Mursitpinar: Jihadists are on the verge of seizing the key Syrian border town of Kobane, neighbouring Turkey warned Tuesday, prompting the UN envoy to appeal for immediate international action to prevent its fall.
Washington, whose air strikes have failed to stop Islamic State group fighters` advance on Kobane, said it was "very concerned" for Kurdish civilians still inside the town given the jihadists` track record of "terrible acts of violence" against ethnic minorities.
Since IS launched its assault on the Kobane region three weeks ago, driving back its outnumbered and outgunned Kurdish militia defenders, 200,000 mainly Kurdish refugees have fled into neighbouring Turkey.
But a Kurdish journalist inside the town told AFP thousands of civilians had refused to abandon their homes.
Washington and its Arab allies stepped up air strikes on the advancing IS fighters -- AFP correspondents on the Turkish side of the border reported hearing at least eight around Kobane during the day.
The Pentagon said coalition strikes near Kobane on Monday and Tuesday had damaged or destroyed several armed vehicles, anti-aircraft artillery, a tank and a jihadist "unit".
But they failed to stop IS fighters from penetrating eastern neighbourhoods of the town on Monday, sparking fierce street battles with the Kurdish defenders.
The Syrian Observatory for Human Rights, a Britain-based monitoring group, said the Kurds had succeeded in forcing the jihadists to fall back in some areas they had entered.
But Turkish President Recep Tayyip Erdogan warned that the town was "about to fall", saying a ground operation was needed to defeat the militants.
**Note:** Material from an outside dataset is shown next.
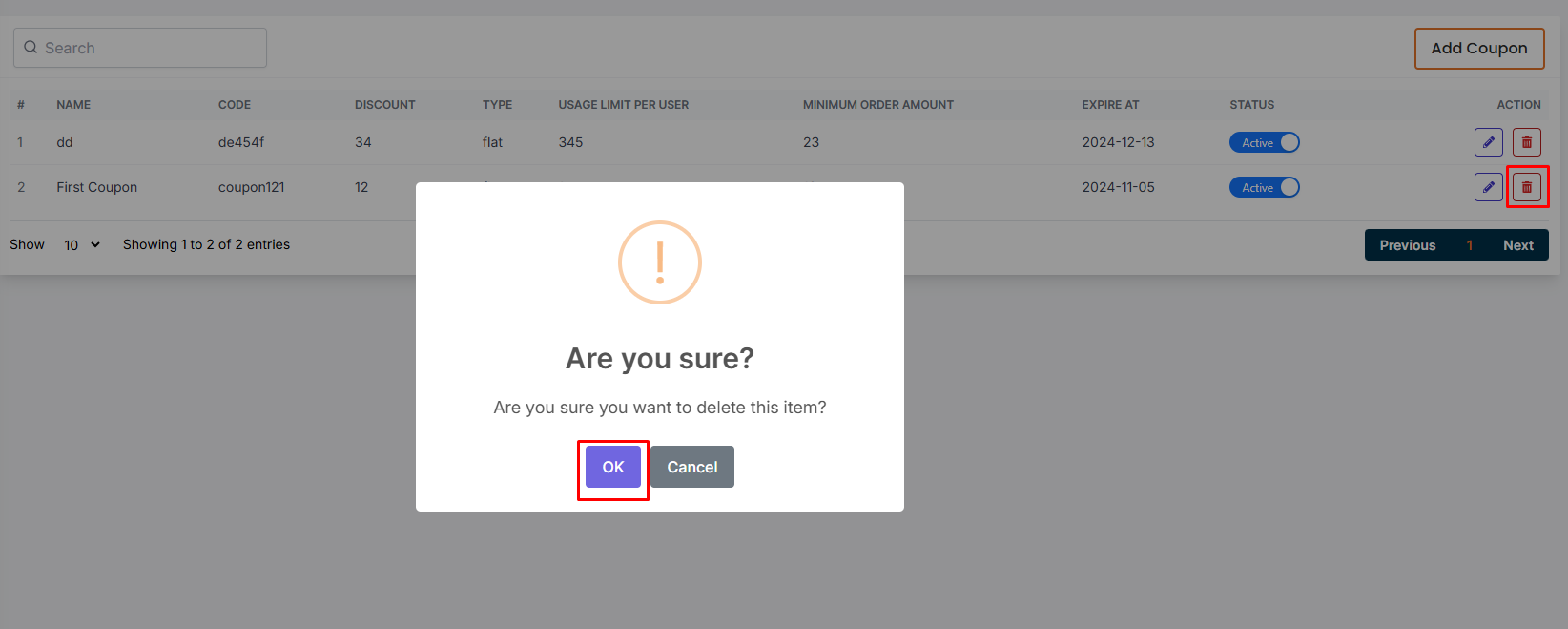Click the delete trash icon for coupon dd

tap(1526, 142)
"I am telling the West -- dropping bombs from the air will not provide a solution," he said.
Turkey last week won parliamentary approval for military intervention against IS in Syria and Iraq, but it has yet to announce any firm plans despite the advance of the jihadists on its doorstep.
Pro-Kurdish demonstrators angered by Turkey`s lack of action clashed with police across the country Tuesday, leading to at least three deaths and several people wounded.
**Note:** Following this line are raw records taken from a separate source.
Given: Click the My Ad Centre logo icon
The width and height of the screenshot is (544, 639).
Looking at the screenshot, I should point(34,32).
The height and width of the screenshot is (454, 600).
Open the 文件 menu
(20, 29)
There were also protests in the Kurdish diaspora in Europe, with dozens of Kurdish demonstrators bursting into the European Parliament in Brussels.
UN envoy to Syria Staffan de Mistura appealed to the international community to act immediately to defend the town against the much better armed IS fighters, who seized large amounts of heavy weaponry from retreating troops in a lightning offensive in neighbouring Iraq in June.
"The world, all of us, will regret deeply if (IS) is able to take over a city which has defended itself with courage but is close to not being able to do so. We need to act now," he said.
"The international community needs to defend them. The international community cannot sustain another city falling under (IS)".
Iran, which unlike the West supports President Bashar al-Assad`s regime, criticised the "passivity of the international community" in the face of the IS offensive.
But analysts warned that a lack of ground support for air strikes against IS, and Turkey`s reluctance to step in militarily, had all but sealed Kobane`s fate.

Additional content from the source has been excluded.